• [What needs to be done] Every entry must be output exactly as it was written.

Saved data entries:
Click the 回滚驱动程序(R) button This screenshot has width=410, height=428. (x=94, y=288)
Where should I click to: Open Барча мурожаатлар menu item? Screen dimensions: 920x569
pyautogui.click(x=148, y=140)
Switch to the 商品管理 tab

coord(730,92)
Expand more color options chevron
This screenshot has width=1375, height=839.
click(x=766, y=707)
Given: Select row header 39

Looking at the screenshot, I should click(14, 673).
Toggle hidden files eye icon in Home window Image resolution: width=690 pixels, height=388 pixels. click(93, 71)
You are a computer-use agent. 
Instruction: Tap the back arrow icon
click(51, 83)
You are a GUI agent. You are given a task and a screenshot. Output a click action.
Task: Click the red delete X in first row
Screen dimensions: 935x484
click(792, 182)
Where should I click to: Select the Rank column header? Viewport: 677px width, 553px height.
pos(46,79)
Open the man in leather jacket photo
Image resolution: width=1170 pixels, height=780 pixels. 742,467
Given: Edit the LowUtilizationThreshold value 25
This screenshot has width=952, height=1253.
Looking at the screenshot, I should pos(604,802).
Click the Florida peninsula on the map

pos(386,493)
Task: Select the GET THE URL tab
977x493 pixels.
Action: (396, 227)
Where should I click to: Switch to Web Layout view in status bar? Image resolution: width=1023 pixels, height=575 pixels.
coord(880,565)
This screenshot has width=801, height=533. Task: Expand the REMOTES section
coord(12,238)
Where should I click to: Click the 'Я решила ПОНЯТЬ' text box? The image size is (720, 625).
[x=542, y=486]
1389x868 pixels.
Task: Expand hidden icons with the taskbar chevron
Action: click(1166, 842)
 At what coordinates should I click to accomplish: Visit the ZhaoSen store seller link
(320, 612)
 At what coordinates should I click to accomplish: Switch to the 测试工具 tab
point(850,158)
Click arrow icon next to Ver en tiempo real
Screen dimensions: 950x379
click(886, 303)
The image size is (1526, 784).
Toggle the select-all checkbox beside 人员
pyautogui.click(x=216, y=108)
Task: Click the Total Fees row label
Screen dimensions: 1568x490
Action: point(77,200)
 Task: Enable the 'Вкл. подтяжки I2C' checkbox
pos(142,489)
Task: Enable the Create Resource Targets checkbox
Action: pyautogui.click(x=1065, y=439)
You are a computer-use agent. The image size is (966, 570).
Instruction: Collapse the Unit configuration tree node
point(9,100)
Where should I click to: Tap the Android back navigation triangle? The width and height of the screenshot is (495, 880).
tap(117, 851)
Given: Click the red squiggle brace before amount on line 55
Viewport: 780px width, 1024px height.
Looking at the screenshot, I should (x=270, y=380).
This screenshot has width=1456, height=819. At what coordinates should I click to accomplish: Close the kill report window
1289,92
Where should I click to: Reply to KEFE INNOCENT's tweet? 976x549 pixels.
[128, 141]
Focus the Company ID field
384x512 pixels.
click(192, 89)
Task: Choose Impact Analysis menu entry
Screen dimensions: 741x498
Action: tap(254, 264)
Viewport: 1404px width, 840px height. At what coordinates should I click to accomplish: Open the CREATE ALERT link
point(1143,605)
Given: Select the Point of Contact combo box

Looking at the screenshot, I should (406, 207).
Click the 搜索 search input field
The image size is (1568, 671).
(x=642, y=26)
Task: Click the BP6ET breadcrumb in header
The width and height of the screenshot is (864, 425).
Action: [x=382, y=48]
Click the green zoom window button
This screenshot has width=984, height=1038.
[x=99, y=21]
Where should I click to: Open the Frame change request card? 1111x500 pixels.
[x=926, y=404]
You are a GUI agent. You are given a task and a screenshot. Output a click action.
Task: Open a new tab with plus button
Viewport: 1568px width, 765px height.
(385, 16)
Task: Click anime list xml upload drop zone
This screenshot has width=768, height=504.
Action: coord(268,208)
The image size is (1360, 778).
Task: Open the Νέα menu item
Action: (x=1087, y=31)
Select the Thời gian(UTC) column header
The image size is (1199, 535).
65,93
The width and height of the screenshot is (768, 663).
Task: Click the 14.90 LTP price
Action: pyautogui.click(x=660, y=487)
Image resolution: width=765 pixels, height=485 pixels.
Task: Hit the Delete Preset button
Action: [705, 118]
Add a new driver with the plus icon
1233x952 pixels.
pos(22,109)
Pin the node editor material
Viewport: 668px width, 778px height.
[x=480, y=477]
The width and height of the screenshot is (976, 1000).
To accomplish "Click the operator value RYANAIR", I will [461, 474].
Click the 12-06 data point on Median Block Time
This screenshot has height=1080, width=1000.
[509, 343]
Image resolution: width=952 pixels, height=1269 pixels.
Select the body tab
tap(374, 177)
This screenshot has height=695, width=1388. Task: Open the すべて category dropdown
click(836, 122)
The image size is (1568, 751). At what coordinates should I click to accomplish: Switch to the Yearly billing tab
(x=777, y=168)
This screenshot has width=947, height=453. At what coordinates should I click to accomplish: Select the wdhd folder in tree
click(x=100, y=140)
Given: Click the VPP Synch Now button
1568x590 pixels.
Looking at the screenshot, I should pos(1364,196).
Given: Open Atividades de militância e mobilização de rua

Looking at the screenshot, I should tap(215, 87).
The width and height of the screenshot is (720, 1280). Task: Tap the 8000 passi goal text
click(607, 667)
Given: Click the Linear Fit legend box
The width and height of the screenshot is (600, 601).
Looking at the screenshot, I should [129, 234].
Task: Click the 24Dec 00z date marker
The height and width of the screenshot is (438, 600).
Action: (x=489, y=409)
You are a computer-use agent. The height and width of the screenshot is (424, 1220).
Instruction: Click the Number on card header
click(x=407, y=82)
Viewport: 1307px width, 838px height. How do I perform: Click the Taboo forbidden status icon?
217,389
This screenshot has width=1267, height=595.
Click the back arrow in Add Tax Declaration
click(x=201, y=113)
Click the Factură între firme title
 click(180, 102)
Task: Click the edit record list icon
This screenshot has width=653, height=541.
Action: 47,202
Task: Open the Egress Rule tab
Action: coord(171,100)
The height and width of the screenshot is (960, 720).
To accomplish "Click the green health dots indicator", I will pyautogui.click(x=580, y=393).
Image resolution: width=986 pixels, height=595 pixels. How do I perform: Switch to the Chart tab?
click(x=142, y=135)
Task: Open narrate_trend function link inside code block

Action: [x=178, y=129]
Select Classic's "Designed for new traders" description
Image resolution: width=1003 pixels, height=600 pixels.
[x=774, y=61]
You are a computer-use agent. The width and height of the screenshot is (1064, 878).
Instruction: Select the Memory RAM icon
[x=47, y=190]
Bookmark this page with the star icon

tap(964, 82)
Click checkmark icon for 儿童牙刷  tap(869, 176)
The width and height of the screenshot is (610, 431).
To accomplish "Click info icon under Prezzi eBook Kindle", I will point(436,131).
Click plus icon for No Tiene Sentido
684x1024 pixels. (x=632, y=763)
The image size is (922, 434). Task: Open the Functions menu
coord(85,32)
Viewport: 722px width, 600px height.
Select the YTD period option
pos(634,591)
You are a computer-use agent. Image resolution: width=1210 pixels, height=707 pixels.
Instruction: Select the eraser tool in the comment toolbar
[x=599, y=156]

• [Solution to this exercise]
Click the 回滚驱动程序(R) button This screenshot has width=410, height=428. (x=94, y=288)
Where should I click to: Open Барча мурожаатлар menu item? Screen dimensions: 920x569
pyautogui.click(x=148, y=140)
Switch to the 商品管理 tab

coord(730,92)
Expand more color options chevron
This screenshot has width=1375, height=839.
click(x=766, y=707)
Given: Select row header 39

Looking at the screenshot, I should click(14, 673).
Toggle hidden files eye icon in Home window Image resolution: width=690 pixels, height=388 pixels. click(93, 71)
You are a computer-use agent. 
Instruction: Tap the back arrow icon
click(51, 83)
You are a GUI agent. You are given a task and a screenshot. Output a click action.
Task: Click the red delete X in first row
Screen dimensions: 935x484
click(792, 182)
Where should I click to: Select the Rank column header? Viewport: 677px width, 553px height.
pos(46,79)
Open the man in leather jacket photo
Image resolution: width=1170 pixels, height=780 pixels. 742,467
Given: Edit the LowUtilizationThreshold value 25
This screenshot has width=952, height=1253.
Looking at the screenshot, I should pos(604,802).
Click the Florida peninsula on the map

pos(386,493)
Task: Select the GET THE URL tab
977x493 pixels.
Action: (396, 227)
Where should I click to: Switch to Web Layout view in status bar? Image resolution: width=1023 pixels, height=575 pixels.
coord(880,565)
This screenshot has width=801, height=533. Task: Expand the REMOTES section
coord(12,238)
Where should I click to: Click the 'Я решила ПОНЯТЬ' text box? The image size is (720, 625).
[x=542, y=486]
1389x868 pixels.
Task: Expand hidden icons with the taskbar chevron
Action: click(1166, 842)
 At what coordinates should I click to accomplish: Visit the ZhaoSen store seller link
(320, 612)
 At what coordinates should I click to accomplish: Switch to the 测试工具 tab
point(850,158)
Click arrow icon next to Ver en tiempo real
Screen dimensions: 950x379
click(886, 303)
The image size is (1526, 784).
Toggle the select-all checkbox beside 人员
pyautogui.click(x=216, y=108)
Task: Click the Total Fees row label
Screen dimensions: 1568x490
Action: point(77,200)
 Task: Enable the 'Вкл. подтяжки I2C' checkbox
pos(142,489)
Task: Enable the Create Resource Targets checkbox
Action: pyautogui.click(x=1065, y=439)
You are a computer-use agent. The image size is (966, 570).
Instruction: Collapse the Unit configuration tree node
point(9,100)
Where should I click to: Tap the Android back navigation triangle? The width and height of the screenshot is (495, 880).
tap(117, 851)
Given: Click the red squiggle brace before amount on line 55
Viewport: 780px width, 1024px height.
Looking at the screenshot, I should (x=270, y=380).
This screenshot has width=1456, height=819. At what coordinates should I click to accomplish: Close the kill report window
1289,92
Where should I click to: Reply to KEFE INNOCENT's tweet? 976x549 pixels.
[128, 141]
Focus the Company ID field
384x512 pixels.
click(192, 89)
Task: Choose Impact Analysis menu entry
Screen dimensions: 741x498
Action: tap(254, 264)
Viewport: 1404px width, 840px height. At what coordinates should I click to accomplish: Open the CREATE ALERT link
point(1143,605)
Given: Select the Point of Contact combo box

Looking at the screenshot, I should (406, 207).
Click the 搜索 search input field
The image size is (1568, 671).
(x=642, y=26)
Task: Click the BP6ET breadcrumb in header
The width and height of the screenshot is (864, 425).
Action: [x=382, y=48]
Click the green zoom window button
This screenshot has width=984, height=1038.
[x=99, y=21]
Where should I click to: Open the Frame change request card? 1111x500 pixels.
[x=926, y=404]
You are a GUI agent. You are given a task and a screenshot. Output a click action.
Task: Open a new tab with plus button
Viewport: 1568px width, 765px height.
(385, 16)
Task: Click anime list xml upload drop zone
This screenshot has width=768, height=504.
Action: coord(268,208)
The image size is (1360, 778).
Task: Open the Νέα menu item
Action: (x=1087, y=31)
Select the Thời gian(UTC) column header
The image size is (1199, 535).
65,93
The width and height of the screenshot is (768, 663).
Task: Click the 14.90 LTP price
Action: pyautogui.click(x=660, y=487)
Image resolution: width=765 pixels, height=485 pixels.
Task: Hit the Delete Preset button
Action: [705, 118]
Add a new driver with the plus icon
1233x952 pixels.
pos(22,109)
Pin the node editor material
Viewport: 668px width, 778px height.
[x=480, y=477]
The width and height of the screenshot is (976, 1000).
To accomplish "Click the operator value RYANAIR", I will [461, 474].
Click the 12-06 data point on Median Block Time
This screenshot has height=1080, width=1000.
[509, 343]
Image resolution: width=952 pixels, height=1269 pixels.
Select the body tab
tap(374, 177)
This screenshot has height=695, width=1388. Task: Open the すべて category dropdown
click(836, 122)
The image size is (1568, 751). At what coordinates should I click to accomplish: Switch to the Yearly billing tab
(x=777, y=168)
This screenshot has width=947, height=453. At what coordinates should I click to accomplish: Select the wdhd folder in tree
click(x=100, y=140)
Given: Click the VPP Synch Now button
1568x590 pixels.
Looking at the screenshot, I should pos(1364,196).
Given: Open Atividades de militância e mobilização de rua

Looking at the screenshot, I should tap(215, 87).
The width and height of the screenshot is (720, 1280). Task: Tap the 8000 passi goal text
click(607, 667)
Given: Click the Linear Fit legend box
The width and height of the screenshot is (600, 601).
Looking at the screenshot, I should [129, 234].
Task: Click the 24Dec 00z date marker
The height and width of the screenshot is (438, 600).
Action: (x=489, y=409)
You are a computer-use agent. The height and width of the screenshot is (424, 1220).
Instruction: Click the Number on card header
click(x=407, y=82)
Viewport: 1307px width, 838px height. How do I perform: Click the Taboo forbidden status icon?
217,389
This screenshot has width=1267, height=595.
Click the back arrow in Add Tax Declaration
click(x=201, y=113)
Click the Factură între firme title
 click(180, 102)
Task: Click the edit record list icon
This screenshot has width=653, height=541.
Action: 47,202
Task: Open the Egress Rule tab
Action: coord(171,100)
The height and width of the screenshot is (960, 720).
To accomplish "Click the green health dots indicator", I will pyautogui.click(x=580, y=393).
Image resolution: width=986 pixels, height=595 pixels. How do I perform: Switch to the Chart tab?
click(x=142, y=135)
Task: Open narrate_trend function link inside code block

Action: [x=178, y=129]
Select Classic's "Designed for new traders" description
Image resolution: width=1003 pixels, height=600 pixels.
[x=774, y=61]
You are a computer-use agent. The width and height of the screenshot is (1064, 878).
Instruction: Select the Memory RAM icon
[x=47, y=190]
Bookmark this page with the star icon

tap(964, 82)
Click checkmark icon for 儿童牙刷  tap(869, 176)
The width and height of the screenshot is (610, 431).
To accomplish "Click info icon under Prezzi eBook Kindle", I will point(436,131).
Click plus icon for No Tiene Sentido
684x1024 pixels. (x=632, y=763)
The image size is (922, 434). Task: Open the Functions menu
coord(85,32)
Viewport: 722px width, 600px height.
Select the YTD period option
pos(634,591)
You are a computer-use agent. Image resolution: width=1210 pixels, height=707 pixels.
Instruction: Select the eraser tool in the comment toolbar
[x=599, y=156]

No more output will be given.